"""
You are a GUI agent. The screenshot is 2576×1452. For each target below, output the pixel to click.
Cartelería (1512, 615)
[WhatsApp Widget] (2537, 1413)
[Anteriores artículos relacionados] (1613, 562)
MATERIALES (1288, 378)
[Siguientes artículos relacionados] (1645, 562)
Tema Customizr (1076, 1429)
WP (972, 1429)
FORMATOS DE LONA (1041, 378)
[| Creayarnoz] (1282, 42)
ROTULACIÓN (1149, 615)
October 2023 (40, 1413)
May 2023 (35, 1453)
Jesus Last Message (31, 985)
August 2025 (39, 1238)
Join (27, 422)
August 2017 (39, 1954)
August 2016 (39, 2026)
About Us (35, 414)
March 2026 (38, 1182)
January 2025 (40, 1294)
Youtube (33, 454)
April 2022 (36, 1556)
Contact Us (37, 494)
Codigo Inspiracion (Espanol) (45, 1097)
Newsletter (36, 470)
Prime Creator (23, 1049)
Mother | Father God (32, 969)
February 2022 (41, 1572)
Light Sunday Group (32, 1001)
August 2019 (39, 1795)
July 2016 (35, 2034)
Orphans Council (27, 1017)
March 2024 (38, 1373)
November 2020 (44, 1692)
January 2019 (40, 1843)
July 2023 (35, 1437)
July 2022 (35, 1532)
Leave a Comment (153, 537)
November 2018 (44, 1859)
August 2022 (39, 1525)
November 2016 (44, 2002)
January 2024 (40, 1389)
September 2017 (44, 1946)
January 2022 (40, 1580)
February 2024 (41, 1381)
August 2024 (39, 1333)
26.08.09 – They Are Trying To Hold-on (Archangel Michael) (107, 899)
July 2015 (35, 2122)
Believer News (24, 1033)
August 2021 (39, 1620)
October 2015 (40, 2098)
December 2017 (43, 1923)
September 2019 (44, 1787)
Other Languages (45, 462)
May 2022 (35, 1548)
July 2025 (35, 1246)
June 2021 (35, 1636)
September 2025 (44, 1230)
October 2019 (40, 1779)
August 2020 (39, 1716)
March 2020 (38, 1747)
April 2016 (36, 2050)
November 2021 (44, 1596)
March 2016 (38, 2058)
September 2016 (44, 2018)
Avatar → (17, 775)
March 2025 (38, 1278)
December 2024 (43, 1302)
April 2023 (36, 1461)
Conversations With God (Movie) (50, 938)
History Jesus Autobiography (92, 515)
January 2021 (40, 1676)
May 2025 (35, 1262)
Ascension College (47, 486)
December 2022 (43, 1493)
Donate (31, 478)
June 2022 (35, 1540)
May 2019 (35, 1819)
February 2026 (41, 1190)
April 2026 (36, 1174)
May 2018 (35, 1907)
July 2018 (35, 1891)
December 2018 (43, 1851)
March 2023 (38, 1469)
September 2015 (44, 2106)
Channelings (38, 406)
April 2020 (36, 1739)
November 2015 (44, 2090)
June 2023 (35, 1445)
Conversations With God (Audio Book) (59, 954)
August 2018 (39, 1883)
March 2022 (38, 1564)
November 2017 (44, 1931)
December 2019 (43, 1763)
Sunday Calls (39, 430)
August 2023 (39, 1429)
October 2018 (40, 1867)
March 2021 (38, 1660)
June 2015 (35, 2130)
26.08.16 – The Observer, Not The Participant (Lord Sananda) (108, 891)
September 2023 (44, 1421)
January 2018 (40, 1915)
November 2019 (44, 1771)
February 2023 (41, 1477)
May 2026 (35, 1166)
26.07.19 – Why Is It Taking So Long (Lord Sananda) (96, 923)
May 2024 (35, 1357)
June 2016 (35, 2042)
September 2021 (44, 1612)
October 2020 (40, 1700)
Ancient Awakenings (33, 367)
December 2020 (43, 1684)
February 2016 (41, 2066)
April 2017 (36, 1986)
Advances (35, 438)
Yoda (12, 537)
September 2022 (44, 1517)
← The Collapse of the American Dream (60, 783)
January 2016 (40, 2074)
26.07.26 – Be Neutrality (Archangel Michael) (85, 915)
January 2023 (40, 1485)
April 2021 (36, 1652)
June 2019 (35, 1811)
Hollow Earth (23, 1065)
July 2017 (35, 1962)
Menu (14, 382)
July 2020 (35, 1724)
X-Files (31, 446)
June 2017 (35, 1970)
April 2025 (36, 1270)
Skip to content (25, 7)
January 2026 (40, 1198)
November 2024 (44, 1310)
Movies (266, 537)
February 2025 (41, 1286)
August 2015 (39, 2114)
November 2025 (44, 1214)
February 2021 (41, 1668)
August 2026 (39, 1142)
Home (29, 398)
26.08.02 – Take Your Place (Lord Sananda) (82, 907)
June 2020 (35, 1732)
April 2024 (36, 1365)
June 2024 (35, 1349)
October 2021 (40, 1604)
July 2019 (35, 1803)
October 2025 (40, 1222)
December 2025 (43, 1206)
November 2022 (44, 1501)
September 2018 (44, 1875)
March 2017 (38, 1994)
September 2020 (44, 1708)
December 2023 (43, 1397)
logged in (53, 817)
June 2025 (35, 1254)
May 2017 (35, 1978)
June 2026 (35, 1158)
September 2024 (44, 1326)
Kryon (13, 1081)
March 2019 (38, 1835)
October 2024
"""
* _INSTRUCTIONS TO FOLLOW_:
Wherever the word "August" turns up in the material, copy the whole line.

* _ANSWER SPACE_:
August 2025 (39, 1238)
August 2017 (39, 1954)
August 2016 (39, 2026)
August 2019 (39, 1795)
August 2022 (39, 1525)
August 2024 (39, 1333)
August 2021 (39, 1620)
August 2020 (39, 1716)
August 2018 (39, 1883)
August 2023 (39, 1429)
August 2015 (39, 2114)
August 2026 (39, 1142)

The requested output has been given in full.